Plant-based diets are growing in popularity. But with their widespread appeal, there’s been a growing focus on how to get enough protein while eating plant-based foods. While it’s true that plants do contain protein, it’s not always a one-to-one comparison with animal foods. That is, it is possible to eat a balanced diet with sufficient protein and amino acids without relying on animal foods. If you’re plant-based and focused on protein, here are six things to consider.
Protein needs vary by body weight and frequency of exercise. The minimum daily protein requirement for a 150-pound healthy adult is 55 grams. Growing children, active adults, seniors and athletes may need more. Read labels and pay attention to the protein content of foods you eat regularly. Tracking this information is a useful way to assess protein intake.
Amino acids are the building blocks of protein that the body uses to build muscle, support immunity, and regulate metabolism. A group of nine amino acids is only found in protein-rich foods, and getting enough of these essential amino acids (EAAs) is essential for a plant-based diet. Most animal-based foods contain all EAAs, but not most plant-based foods (even those with lots of protein). A bias toward a variety of plant-based foods is key to making sure you’re getting enough EAAs.

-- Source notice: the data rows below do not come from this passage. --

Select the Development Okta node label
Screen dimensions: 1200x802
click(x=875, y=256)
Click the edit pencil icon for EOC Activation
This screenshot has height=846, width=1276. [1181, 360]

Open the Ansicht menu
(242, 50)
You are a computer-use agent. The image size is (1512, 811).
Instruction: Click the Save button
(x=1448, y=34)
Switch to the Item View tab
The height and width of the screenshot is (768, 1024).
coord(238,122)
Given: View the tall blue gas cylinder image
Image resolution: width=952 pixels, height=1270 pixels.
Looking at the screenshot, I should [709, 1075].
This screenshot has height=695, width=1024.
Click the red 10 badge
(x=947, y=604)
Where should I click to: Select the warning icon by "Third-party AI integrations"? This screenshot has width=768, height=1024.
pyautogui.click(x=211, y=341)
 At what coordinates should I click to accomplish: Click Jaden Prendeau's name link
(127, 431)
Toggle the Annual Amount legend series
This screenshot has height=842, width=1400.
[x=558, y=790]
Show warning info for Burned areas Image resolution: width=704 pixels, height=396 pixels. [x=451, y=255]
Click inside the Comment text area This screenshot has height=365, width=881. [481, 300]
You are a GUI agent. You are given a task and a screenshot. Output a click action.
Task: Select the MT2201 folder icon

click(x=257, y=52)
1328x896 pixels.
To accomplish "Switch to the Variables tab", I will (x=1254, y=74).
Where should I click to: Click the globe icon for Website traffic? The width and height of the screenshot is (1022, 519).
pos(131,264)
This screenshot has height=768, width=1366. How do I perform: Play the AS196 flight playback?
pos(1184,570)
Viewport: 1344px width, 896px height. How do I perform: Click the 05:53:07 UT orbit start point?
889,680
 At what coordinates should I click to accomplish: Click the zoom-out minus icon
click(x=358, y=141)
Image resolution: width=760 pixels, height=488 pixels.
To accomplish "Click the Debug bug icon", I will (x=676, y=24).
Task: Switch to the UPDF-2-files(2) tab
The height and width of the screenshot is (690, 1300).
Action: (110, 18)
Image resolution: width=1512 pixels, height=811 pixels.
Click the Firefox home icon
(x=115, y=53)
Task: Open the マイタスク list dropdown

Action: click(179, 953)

Nuts and seeds are often overlooked plant proteins. Pistachios are the highest protein nuts, and seeds like chia seeds and hemp can significantly boost protein needs when eaten regularly as part of a balanced diet.
Avoid eating just one meal (most people eat protein at dinner) and omit protein-rich foods for the rest of the day. Since amino acids are not stored in the body for later use, it is ideal to eat protein with every meal if possible so that your body can benefit from amino acid intake throughout the day.
Soy has a bad reputation, but it’s one of the best plant-based protein sources. It contains all nine EAAs, and the extra tofu provides about 4 grams of protein per ounce (an ounce of chicken breast contains about 7 grams). It’s also versatile, affordable, and easy to find. Whether you choose a soy product like tofu, edamame, or a vegan meat substitute, soy is a winner in the protein space.
Beans, lentils, peas and peanuts are healthy legumes rich in plant protein. Eating a diet rich in grains and legumes can help ensure you get enough EAAs.
Dana Angelo White, MS, RD, ATC, is a Registered Dietitian, Certified Athletic Trainer and has Dana White Nutrition, specializing in culinary and sports nutrition.
*This article was written and/or reviewed by an independent registered dietitian.